WORK REQUIRED
Give the records below as a Markdown table with the columns No. and Text, one numbered row per line, starting at the first line and going on through the line that contains "new project is". Leave out blank lines.

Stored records
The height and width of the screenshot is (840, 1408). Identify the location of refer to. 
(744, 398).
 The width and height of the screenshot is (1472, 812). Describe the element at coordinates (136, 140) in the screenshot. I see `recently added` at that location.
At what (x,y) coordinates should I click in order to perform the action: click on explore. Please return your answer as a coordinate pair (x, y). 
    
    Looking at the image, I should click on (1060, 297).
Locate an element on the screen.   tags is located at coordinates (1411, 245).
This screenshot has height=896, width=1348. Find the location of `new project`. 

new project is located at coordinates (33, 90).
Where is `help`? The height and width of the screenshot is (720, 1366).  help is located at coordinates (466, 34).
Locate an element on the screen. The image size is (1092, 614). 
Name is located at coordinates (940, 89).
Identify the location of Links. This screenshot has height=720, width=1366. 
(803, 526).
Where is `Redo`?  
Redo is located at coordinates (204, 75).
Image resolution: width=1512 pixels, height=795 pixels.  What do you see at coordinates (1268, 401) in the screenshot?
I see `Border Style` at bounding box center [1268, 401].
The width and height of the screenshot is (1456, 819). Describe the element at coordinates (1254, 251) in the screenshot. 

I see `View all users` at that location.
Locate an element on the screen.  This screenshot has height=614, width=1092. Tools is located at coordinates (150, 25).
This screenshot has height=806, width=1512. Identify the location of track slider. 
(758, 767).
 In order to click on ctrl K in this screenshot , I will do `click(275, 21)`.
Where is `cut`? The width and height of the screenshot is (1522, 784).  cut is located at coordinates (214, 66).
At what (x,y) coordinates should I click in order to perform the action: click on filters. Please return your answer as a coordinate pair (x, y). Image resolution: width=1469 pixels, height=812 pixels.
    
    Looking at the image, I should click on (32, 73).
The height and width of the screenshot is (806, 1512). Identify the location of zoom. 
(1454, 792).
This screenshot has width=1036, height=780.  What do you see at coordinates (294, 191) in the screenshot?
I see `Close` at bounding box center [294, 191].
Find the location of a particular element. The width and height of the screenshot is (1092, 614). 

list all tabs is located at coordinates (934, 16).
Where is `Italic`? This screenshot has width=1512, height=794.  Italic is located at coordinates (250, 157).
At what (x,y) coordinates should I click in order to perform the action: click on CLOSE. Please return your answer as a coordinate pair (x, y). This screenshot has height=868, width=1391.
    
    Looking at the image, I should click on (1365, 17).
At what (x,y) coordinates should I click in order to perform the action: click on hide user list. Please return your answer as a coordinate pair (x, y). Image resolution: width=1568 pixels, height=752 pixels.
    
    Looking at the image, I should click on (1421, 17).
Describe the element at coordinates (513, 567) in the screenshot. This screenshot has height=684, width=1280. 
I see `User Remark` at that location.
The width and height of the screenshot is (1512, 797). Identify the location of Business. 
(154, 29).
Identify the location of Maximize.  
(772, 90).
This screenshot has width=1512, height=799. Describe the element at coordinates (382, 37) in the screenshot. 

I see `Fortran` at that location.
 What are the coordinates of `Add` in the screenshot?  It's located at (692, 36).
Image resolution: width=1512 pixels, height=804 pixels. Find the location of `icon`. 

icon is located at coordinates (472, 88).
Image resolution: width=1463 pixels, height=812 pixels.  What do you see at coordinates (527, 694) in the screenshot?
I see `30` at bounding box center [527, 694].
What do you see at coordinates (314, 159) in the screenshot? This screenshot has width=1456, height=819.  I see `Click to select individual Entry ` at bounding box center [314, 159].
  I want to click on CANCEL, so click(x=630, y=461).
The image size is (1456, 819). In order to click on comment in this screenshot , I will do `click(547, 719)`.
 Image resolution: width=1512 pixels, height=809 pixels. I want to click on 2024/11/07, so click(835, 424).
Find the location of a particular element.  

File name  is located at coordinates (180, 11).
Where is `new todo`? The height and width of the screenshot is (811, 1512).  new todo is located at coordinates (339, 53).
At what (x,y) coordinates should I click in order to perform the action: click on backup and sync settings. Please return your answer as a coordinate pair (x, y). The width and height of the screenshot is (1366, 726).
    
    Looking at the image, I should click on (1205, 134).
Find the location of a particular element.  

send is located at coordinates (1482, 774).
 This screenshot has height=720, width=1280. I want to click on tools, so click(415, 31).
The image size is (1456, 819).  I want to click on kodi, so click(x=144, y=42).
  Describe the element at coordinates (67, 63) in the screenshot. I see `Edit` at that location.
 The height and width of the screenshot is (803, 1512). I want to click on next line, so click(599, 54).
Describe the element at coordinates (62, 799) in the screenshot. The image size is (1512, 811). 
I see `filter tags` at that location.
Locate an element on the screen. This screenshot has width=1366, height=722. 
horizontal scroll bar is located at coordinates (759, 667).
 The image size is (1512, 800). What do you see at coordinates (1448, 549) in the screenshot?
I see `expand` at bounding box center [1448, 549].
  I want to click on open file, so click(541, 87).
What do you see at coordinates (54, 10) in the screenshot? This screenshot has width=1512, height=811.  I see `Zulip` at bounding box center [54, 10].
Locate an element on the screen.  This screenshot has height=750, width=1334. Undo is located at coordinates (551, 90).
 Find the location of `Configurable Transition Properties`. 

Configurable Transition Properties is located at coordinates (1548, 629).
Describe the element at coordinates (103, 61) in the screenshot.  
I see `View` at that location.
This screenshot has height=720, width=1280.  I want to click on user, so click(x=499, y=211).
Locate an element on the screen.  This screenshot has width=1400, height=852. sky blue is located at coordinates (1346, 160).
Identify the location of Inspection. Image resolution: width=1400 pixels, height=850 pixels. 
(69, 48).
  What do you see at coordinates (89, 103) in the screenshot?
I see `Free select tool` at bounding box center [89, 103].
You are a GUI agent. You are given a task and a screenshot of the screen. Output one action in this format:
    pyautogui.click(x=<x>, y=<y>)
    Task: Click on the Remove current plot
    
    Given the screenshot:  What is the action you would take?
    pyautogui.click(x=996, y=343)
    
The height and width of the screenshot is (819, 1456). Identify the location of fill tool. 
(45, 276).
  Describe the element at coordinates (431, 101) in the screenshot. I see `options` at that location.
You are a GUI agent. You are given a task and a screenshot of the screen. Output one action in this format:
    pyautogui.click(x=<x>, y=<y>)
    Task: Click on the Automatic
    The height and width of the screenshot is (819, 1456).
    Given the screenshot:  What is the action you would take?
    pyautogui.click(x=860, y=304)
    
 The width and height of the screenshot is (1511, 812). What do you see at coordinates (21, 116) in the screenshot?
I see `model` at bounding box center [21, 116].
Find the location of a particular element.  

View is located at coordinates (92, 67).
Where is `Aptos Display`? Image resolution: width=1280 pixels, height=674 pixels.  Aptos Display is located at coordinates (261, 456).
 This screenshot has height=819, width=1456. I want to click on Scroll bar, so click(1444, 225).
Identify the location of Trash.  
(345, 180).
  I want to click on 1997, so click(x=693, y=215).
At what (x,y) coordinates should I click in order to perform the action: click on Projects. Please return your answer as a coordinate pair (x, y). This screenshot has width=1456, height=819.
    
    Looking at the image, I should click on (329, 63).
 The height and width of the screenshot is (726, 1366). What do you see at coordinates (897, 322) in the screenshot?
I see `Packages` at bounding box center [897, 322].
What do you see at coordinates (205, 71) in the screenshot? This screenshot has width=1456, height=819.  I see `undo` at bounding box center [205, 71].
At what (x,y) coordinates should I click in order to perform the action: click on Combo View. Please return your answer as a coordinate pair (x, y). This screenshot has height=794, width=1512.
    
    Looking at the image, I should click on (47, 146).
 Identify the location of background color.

TASK SOLUTION
| No. | Text |
|---|---|
| 1 | The height and width of the screenshot is (840, 1408). Identify the location of refer to.  |
| 2 | (744, 398). |
| 3 |  The width and height of the screenshot is (1472, 812). Describe the element at coordinates (136, 140) in the screenshot. I see `recently added` at that location. |
| 4 | At what (x,y) coordinates should I click in order to perform the action: click on explore. Please return your answer as a coordinate pair (x, y).  |
| 5 |     Looking at the image, I should click on (1060, 297). |
| 6 | Locate an element on the screen.   tags is located at coordinates (1411, 245). |
| 7 | This screenshot has height=896, width=1348. Find the location of `new project`.  |
| 8 | new project is located at coordinates (33, 90). |